Flowchart of the SkyLine pipeline. SkyLine [6] starts with a single PDB structure as input. The sequence of the structure is used as a seed in PSI-BLAST profile searches for homologs. Models are built for all non-redundant sequences detected using the input structure as the template and the sequence alignments derived from the PSI-BLAST profiles. Structure evaluation programs discern the reliable models, which comprise family members associated with the input structure. The models and associated information are stored in SkyBase, a web-accessible database.

Figure 2

Overall scheme of the computational structure-based characterization of protein families. START domain sequences and there models, calculated in the SkyLine analysis of a protein structure (PDB id 1LN1, [27]) are retrieved according to a variety of search parameters, including sequence and modeling features. Each model can be manipulated and visualized in a Jmol window, side-by-side with its Verify3D evaluation profile [37]. Links to MarkUs [13] provide access to previously calculated annotation results and the opportunity for further function analysis.

Figure 3

Analysis of the lipid-binding pocket of the human phosphatidylcholine transfer protein (PC-TP, PDB id 1LN1, [27]).
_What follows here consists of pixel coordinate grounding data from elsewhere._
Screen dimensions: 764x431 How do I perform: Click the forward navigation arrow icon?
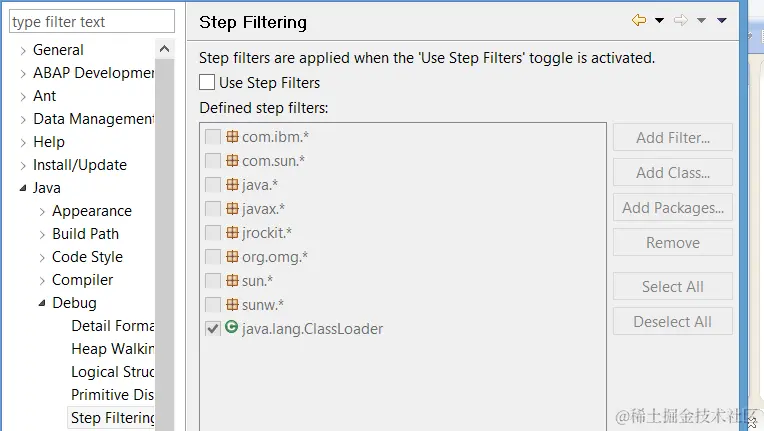(681, 21)
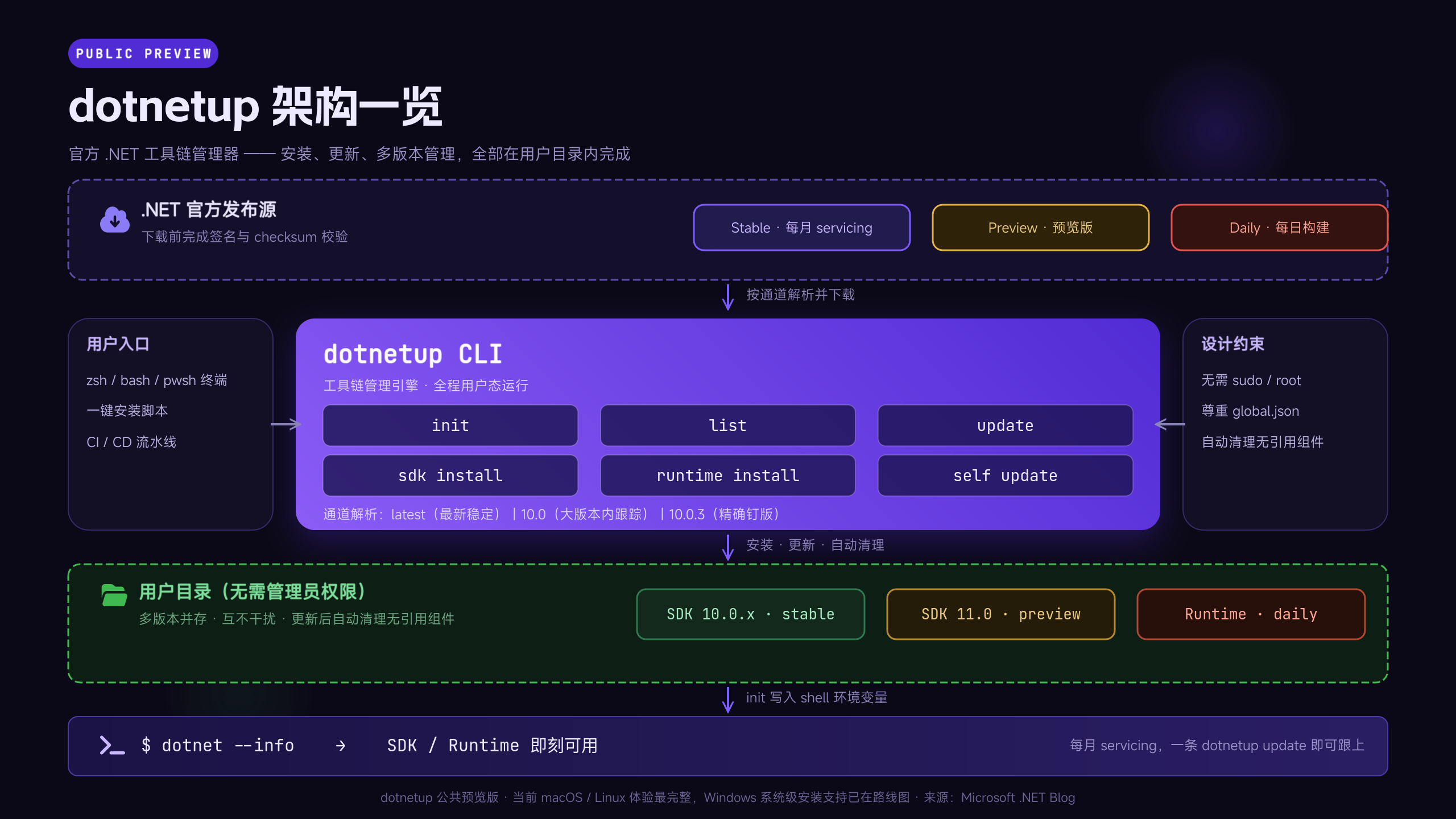Image resolution: width=1456 pixels, height=819 pixels.
Task: Click the down arrow beside 安装 · 更新 · 自动清理
Action: [x=728, y=547]
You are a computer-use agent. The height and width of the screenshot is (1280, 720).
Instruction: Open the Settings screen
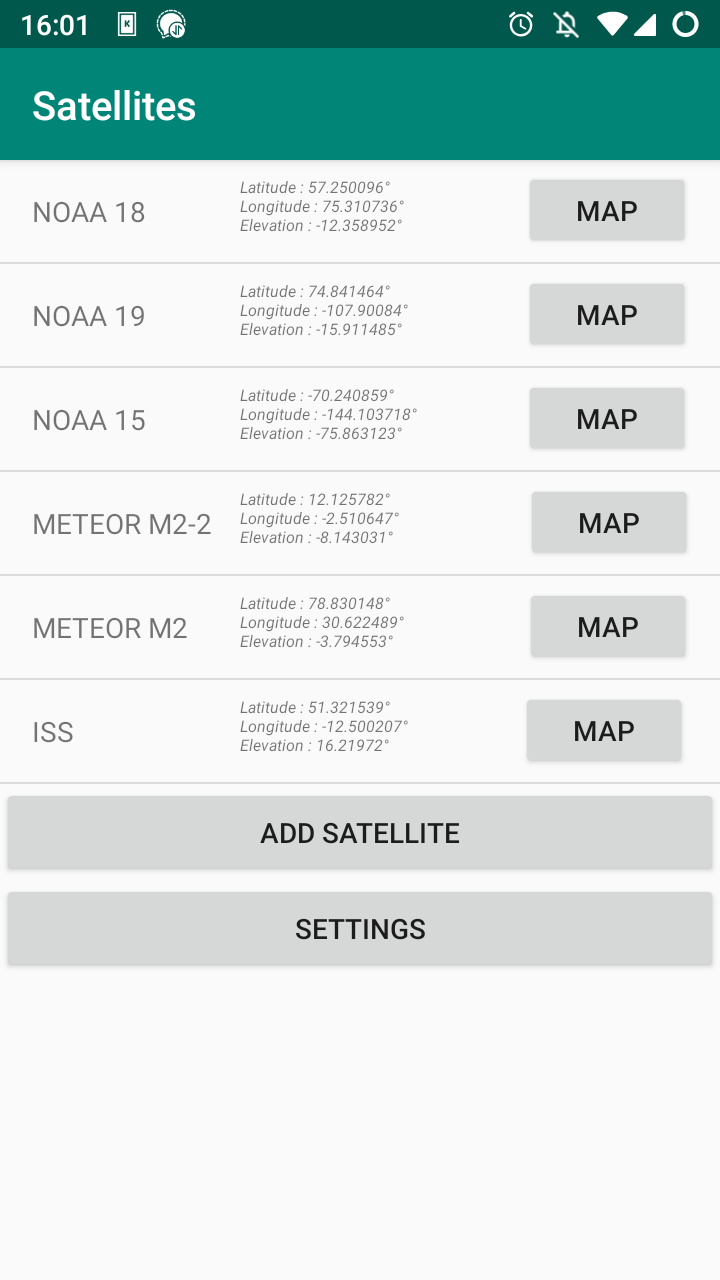(360, 929)
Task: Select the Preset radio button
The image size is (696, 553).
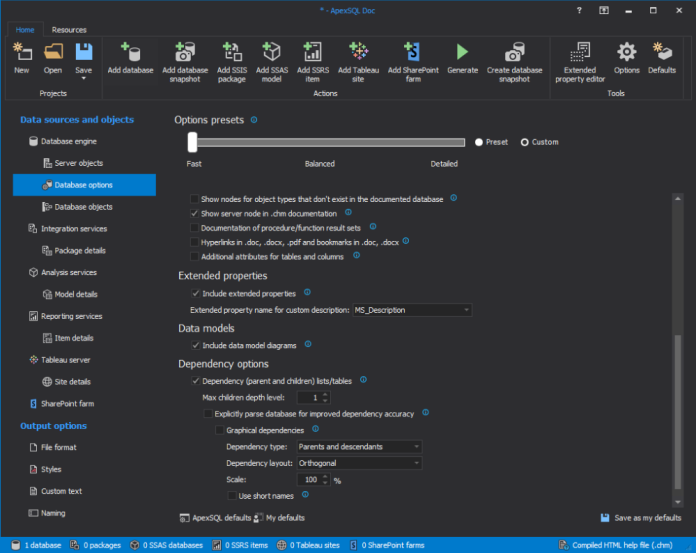Action: (x=480, y=142)
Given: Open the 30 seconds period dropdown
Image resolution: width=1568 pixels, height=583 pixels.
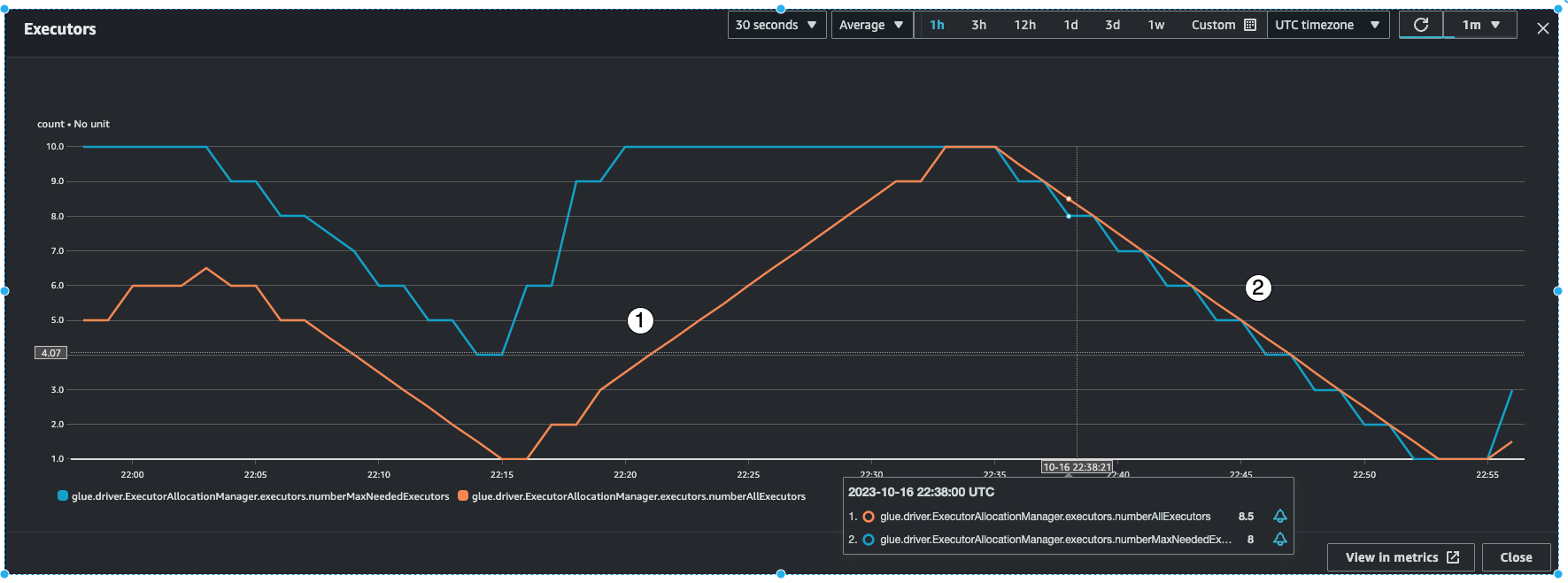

A. Conservation of residues lining the pocket is calculated and displayed by ConSurf [33]. B. Electrostatic surface potential is calculated and imaged with GRASP [34]. C. Volume plot of the ligand binding pocket is generated by VOIDOO [35]. D. The PC-TP ligand DLP (1,2-dilinoleoyl-dn-glycero-3-phosphocholine) is shown in molecular representation. Residues lining the ligand-binding pocket and predicted to be functionally important are delineated in C and D.

Figure 4

Analysis of the proposed ligand-binding pocket of the Bacillus halodurans protein BH1534 (PDB id, 1XN5, [24]). A. Conservation of residues lining the pocket is calculated and displayed by ConSurf [33]. B. Curvature and conservation of the pocket surface is calculated with ConSurf [33]. C. Electrostatic surface potential is calculated and imaged with GRASP [34]. D and E. Volume plots of the putative ligand binding pocket were generated by SURFNET [36].